4. If the patient prefers to use an oral contraceptive, would you regard this as an appropriate method of contraception for her?

No. A method which she is more likely to use correctly and reliably would be more appropriate. Oral contraceptives are only reliable if taken every day.

5. The patient and her mother are worried that the long term effect of injectable contraception could be harmful to a girl of 15 years. What would be your advice?

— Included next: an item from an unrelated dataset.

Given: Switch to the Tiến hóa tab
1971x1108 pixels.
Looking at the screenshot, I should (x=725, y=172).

Injectable contraception is extremely safe and, therefore, is an appropriate method for long term use. This method will not reduce her future fertility.

Case study 3

You have just delivered the first infant of a healthy 32-year-old patient. In discussing contraception with her, she mentions that she is planning to fall pregnant again within a year after she stops breastfeeding. She is a school teacher and would like to continue her career after having two children.

1. The patient says that she has used an injectable contraceptive for five years before this pregnancy and would like to continue with this method. What would your advice be?

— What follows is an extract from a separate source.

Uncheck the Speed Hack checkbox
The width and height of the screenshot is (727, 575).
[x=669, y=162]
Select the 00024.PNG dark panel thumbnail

Injectable contraception would not be appropriate as she plans her next pregnancy within a year, and there may be a delayed return to fertility.

2. If the patient insists on using an injectable contraceptive, which drug would you advise her to use?

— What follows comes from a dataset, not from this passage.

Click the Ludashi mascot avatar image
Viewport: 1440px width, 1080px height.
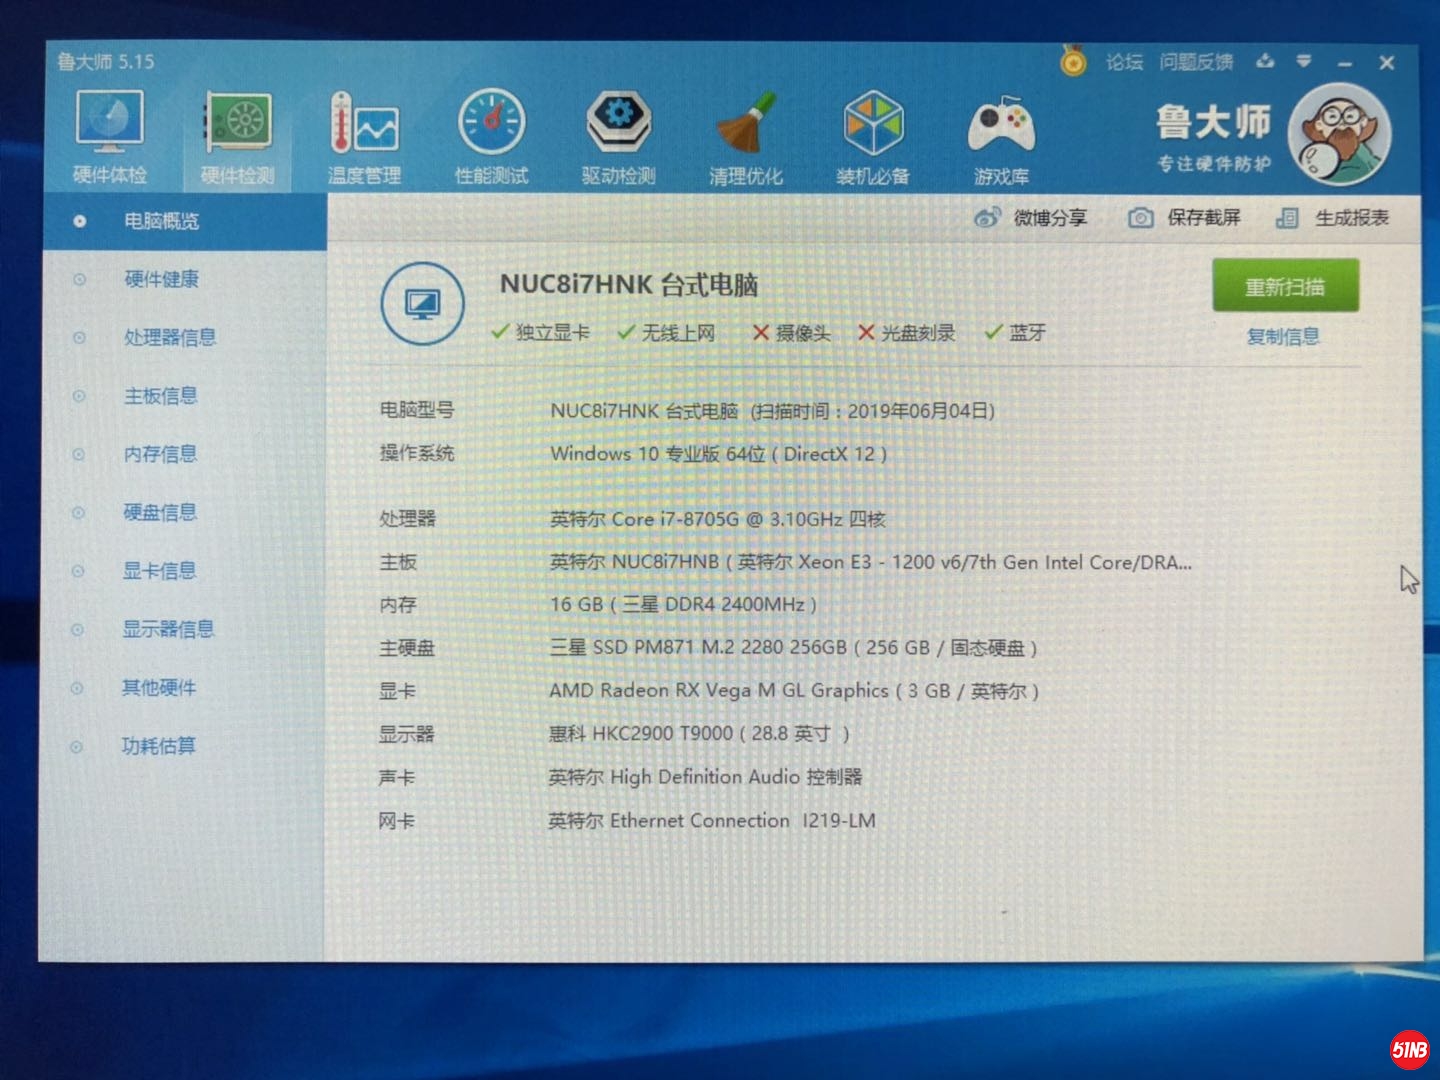1338,133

Any of the injectables can be used (Depo Provera/Petogen or Nur-Isterate) as there is no proven advantage of the one above the others.

3. Following further counselling, the patient decides on oral contraception and is given a combined pill. Do you agree with this management?

No. As she plans to breastfeed, she should be given a progestogen-only pill. Combined oral contraceptive pills may reduce milk production while breastfeeding is being established. Progestogen-only pills have no effect on breastfeeding.

Case study 4

A married primipara from a rural area has just been delivered in a district hospital. She has a stable relationship with her husband and they decide to have their next infant in five years time. The patient would like to have an intra-uterine contraceptive device inserted.

1. Is this an appropriate method for this patient?

Yes, as the risk of developing pelvic inflammatory disease is low.

2. When should the device be inserted?

Six weeks or more after delivery as there is an increased risk of expulsion if the device is inserted earlier.

3. Could the patient, in the meantime, rely on breastfeeding as a contraceptive method?

No. The risk of pregnancy is too high. She should use reliable contraception, such as injectable contraception or the progestogen-only pill, until the device is inserted.

4. The patient asks if the intra-uterine contraceptive device could be inserted before she is discharged from hospital. Would this be appropriate management?

The expulsion rate and, therefore, the risk of contraceptive failure is much higher if the device is inserted soon after delivery. Therefore, it would be far better if she were to return six weeks later for insertion of the device.